ASYN is not ready for parallel callback processing (and overflows callback queue)

epics-modules / asyn

EPICS module for driver and device support

http://epics-modules.github.io/asyn/

Other

37 stars 75 forks source link

ASYN is not ready for parallel callback processing (and overflows callback queue) #170

Open ralphlange opened 1 year ago

ralphlange commented 1 year ago

ASYN implements an internal FIFO queue between the driver and the device support to help the IOC database cope with bursts of values coming in. The default size is 10 and configurable per record instance ("asyn:FIFO").

The current implementation requests record processing when a new value is pushed into the FIFO queue. To cover the worst case (IOC being really busy), this needs room in the EPICS callback queue for _FIFO_queue_size * no_of_ASYNrecords requests. (10 times the number of ASYN records for the default FIFO size.)

At ITER, we have been forced to set IOCs to callback queue sizes >200k because of this somewhat unpredictable behavior.

An implementation that requests record processing if the FIFO queue is not empty after a value has been pulled from it would only need room in the EPICS callback queue for _no_of_ASYNrecords requests. (Number of ASYN records independent from queue sizes.)

This would lead to a much more predictable behavior on IOCs with many ASYN records.

ralphlange commented 4 months ago

Things are actually worse: This means that ASYN is not ready for callback parallelization.

With the same record multiple times in the callback queue, multiple threads can (and will) start processing the same record, locking each other out through the EPICS lockset mechanism, thus degrading the overall performance.

There might also be some locking issues lurking in ASYN’s Parameter library... At ITER we have seen ASYN port driver performance going noticeably down when parallel callback threads are enabled.

exzombie commented 3 months ago

Discussion @ Codeathon 2024: to make things work with callback parallelization, the asyn internal queue should submit only one callback at a time to the EPICS queue, waiting for its completion before submitting the next one. This avoids flooding the threads with callbacks that lock the same record.

ralphlange commented 3 months ago

Pointers to the mentioned C++ solution used in the OPC UA Device Support. (Just FYI, not overly useful here.)
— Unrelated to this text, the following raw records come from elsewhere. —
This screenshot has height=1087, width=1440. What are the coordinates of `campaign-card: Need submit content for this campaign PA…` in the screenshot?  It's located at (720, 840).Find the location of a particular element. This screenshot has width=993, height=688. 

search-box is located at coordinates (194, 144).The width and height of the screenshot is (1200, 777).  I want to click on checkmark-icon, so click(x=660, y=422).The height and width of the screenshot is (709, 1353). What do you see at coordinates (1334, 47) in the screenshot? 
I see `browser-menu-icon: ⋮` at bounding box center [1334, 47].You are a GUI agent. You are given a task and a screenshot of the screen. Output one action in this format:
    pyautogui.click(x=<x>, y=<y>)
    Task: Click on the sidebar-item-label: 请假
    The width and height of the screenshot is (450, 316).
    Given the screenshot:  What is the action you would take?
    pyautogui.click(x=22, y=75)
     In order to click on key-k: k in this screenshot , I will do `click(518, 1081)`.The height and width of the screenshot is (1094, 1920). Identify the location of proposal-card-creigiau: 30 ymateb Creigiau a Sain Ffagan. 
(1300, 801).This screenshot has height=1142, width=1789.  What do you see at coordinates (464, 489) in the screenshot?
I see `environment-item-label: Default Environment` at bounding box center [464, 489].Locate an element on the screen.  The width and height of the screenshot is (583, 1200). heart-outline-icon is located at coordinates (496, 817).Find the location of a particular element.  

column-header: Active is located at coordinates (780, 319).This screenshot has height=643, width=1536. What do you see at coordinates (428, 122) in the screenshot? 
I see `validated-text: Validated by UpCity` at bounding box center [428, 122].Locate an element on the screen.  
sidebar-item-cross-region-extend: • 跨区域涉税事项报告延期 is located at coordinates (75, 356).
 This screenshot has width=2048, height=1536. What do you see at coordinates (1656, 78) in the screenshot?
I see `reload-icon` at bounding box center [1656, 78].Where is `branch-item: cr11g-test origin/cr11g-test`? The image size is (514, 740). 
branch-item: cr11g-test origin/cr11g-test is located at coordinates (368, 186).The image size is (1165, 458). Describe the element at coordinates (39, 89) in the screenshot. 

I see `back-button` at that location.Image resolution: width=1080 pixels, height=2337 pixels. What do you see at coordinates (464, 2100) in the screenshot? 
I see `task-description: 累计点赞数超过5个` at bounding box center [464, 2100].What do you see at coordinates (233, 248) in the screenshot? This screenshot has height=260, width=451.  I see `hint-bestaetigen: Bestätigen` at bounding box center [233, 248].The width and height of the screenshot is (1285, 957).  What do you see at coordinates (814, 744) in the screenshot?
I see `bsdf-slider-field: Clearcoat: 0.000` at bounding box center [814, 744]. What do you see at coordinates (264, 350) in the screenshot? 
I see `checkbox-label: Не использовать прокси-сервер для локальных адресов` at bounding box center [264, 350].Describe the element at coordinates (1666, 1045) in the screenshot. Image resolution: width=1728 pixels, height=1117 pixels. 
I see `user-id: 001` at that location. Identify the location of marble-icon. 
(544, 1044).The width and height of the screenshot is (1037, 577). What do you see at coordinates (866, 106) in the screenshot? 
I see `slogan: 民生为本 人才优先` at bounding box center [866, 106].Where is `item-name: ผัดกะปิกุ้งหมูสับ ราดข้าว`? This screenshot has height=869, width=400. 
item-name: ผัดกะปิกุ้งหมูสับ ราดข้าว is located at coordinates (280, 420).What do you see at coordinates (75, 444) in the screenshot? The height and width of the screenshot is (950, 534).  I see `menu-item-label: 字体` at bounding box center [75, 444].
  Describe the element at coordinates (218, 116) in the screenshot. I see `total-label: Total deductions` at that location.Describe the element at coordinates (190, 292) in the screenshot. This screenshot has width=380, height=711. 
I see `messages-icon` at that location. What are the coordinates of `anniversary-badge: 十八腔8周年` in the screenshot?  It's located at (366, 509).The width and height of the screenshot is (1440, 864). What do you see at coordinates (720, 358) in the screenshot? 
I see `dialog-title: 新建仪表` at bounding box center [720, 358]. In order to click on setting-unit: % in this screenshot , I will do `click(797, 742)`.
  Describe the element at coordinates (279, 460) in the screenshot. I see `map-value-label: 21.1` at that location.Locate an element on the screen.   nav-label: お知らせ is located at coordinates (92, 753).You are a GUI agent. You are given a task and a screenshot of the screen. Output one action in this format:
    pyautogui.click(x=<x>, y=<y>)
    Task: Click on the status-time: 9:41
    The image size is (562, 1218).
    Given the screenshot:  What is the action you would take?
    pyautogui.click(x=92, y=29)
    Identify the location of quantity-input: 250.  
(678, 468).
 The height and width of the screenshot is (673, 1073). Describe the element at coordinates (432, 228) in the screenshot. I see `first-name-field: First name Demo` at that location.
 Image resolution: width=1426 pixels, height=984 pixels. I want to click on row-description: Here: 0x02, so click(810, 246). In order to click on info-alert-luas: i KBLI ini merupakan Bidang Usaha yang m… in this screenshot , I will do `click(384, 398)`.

Update and UpdateQueue are template classes for an update (timestamp plus data plus metadata) and a queue of those. https://github.com/epics-modules/opcua/tree/master/devOpcuaSup

The lower level pushes new data or events into the queue and requests processing if it was the first item (the queue was empty). https://github.com/epics-modules/opcua/blob/126fe487f4243c820aa24deb7143e03512dd93bb/devOpcuaSup/UaSdk/DataElementUaSdk.cpp#L223

After processing, the upper level (device support) requests another processing if the queue is not empty. https://github.com/epics-modules/opcua/blob/126fe487f4243c820aa24deb7143e03512dd93bb/devOpcuaSup/devOpcua.cpp#L621

exzombie commented 3 months ago

At ITER we have seen ASYN port driver performance going noticeably down when parallel callback threads are enabled.

Thinking about this some more, the discussion up to this point was about high interrupt rate which floods the queue with requests pertaining to a single record (or a few of them). However, I'm pretty sure that's not the whole story. The quoted statement refers to a different situation.[^fn] There, the interrupt rate is low (once per second in our tests), but the number of records is large. Moreover, the records are not linked anywhere, so they don't share locks. And yet, increasing the number of parallel callback threads makes things slower.

[^fn]: Unless I'm mistaken and ITER has a bunch of different drivers affected by this, but from the timing of the comment, it seems likely we have the same thing in mind.

ralphlange commented 3 months ago

IPSi.

Yes, you're right. It sounds more like a per-port lock inside ASYN that holds up things.